> Preguntas del material
1. Transcribe sin cambios todo el tramo del texto sobre la pelea entre Mayweather y Pacquiao que va desde "No me quedo corto al decir gran negocio, basta" hasta "Mayweather presente.".
2. Sigue escribiendo el texto sobre la pelea entre Mayweather y Pacquiao a partir de su última frase.

> Texto de origen
Mundillo especial…

Finalmente firmó Mayweather. Un poderoso personaje de Showtime y CBS puso quietos a muchos personajes que entorpecían la posibilidad de la pelea contra Pacquiao y, como por arte de magia, todo este gran negocio está caminando. No me quedo corto al decir gran negocio, ...

Finalmente firmó Mayweather. Un poderoso personaje de Showtime y CBS puso quietos a muchos personajes que entorpecían la posibilidad de la pelea contra Pacquiao y, como por arte de magia, todo este gran negocio está caminando.

No me quedo corto al decir gran negocio, basta tan sólo en observar cómo, al paso de las horas, luego de la mencionada confirmación, los costos, precios y todo lo comercializable de este asunto ha tomado proporciones dignas de un cuento de las mil y una noches. Imposible es para quien no está cerca aspirar a un boleto (al costo que sea) para asistir a esa función. Se arrebataron los famosos tickets entre los socios de los casinos-hoteles, las promotoras y las cadenas de televisión. Piensen ustedes lo que va a subir entonces el costo del famoso pago por evento por mencionar tan sólo un pequeño punto de todo este irrefrenable proceso de hacer dinero en ese mundillo especial que se mueve en Las Vegas, Nevada, y más si está

Mayweather presente.

(Entradas guardadas)

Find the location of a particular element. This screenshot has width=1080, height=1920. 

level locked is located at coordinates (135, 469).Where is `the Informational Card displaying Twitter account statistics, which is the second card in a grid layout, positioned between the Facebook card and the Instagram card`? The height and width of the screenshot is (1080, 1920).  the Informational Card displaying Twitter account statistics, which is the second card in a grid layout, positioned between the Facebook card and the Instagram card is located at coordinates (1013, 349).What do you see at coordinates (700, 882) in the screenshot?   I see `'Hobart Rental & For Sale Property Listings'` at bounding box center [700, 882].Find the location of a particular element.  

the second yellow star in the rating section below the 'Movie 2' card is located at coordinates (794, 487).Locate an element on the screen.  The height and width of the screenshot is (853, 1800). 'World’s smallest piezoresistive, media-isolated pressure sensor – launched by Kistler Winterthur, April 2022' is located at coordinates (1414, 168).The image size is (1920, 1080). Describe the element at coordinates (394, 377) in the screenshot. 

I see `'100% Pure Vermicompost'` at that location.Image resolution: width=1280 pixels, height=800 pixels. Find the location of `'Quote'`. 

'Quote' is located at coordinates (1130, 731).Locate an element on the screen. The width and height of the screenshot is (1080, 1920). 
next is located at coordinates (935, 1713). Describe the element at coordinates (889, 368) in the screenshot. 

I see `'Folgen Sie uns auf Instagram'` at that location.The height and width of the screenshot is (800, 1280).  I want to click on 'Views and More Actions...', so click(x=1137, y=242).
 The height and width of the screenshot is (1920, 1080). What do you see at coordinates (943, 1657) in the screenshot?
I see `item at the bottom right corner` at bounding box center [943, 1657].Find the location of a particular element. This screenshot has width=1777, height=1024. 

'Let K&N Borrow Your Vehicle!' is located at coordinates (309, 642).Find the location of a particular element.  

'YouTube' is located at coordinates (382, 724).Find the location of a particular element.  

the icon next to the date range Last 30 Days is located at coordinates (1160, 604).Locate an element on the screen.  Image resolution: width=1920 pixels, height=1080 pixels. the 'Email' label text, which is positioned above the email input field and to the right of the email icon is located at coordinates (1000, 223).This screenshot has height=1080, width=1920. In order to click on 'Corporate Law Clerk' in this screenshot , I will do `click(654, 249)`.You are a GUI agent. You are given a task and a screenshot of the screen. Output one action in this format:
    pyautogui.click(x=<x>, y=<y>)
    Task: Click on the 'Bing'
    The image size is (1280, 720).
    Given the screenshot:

> Resultados en orden
1.
No me quedo corto al decir gran negocio, basta tan sólo en observar cómo, al paso de las horas, luego de la mencionada confirmación, los costos, precios y todo lo comercializable de este asunto ha tomado proporciones dignas de un cuento de las mil y una noches. Imposible es para quien no está cerca aspirar a un boleto (al costo que sea) para asistir a esa función. Se arrebataron los famosos tickets entre los socios de los casinos-hoteles, las promotoras y las cadenas de televisión. Piensen ustedes lo que va a subir entonces el costo del famoso pago por evento por mencionar tan sólo un pequeño punto de todo este irrefrenable proceso de hacer dinero en ese mundillo especial que se mueve en Las Vegas, Nevada, y más si está

Mayweather presente.

2.
Seguro es que uno y otro contendiente serán los mejores pagados en toda la historia del boxeo en todos los tiempos por una noche de trabajo. Mencionar cuánto van a depositar a sus cuentas bancarias resulta por demás ocioso. Sólo imagino lo que se van a meter las dos empresas, HBO y Showtime, luego de compartir derechos,  también las promotoras que viven el momento más dulce y soñador, pero…

Hay un riesgo grande y muy alto en todo este fenómeno. La forma en la que esta pelea se fue negando a efectuarse con el paso de los años creó una expectativa exagerada en todos sentidos en mi punto de vista. Como combate, insisto. Porque si al momento de desarrollar las acciones no responden a lo que millones quieren ver, entonces todo el proceso comercial alrededor de ese evento empujará de manera proporcional contra lo que llamo mundillo especial de Las Vegas y sus espectáculos boxísticos. Porque, además, esto involucra a muchas organizaciones serias y con responsabilidad.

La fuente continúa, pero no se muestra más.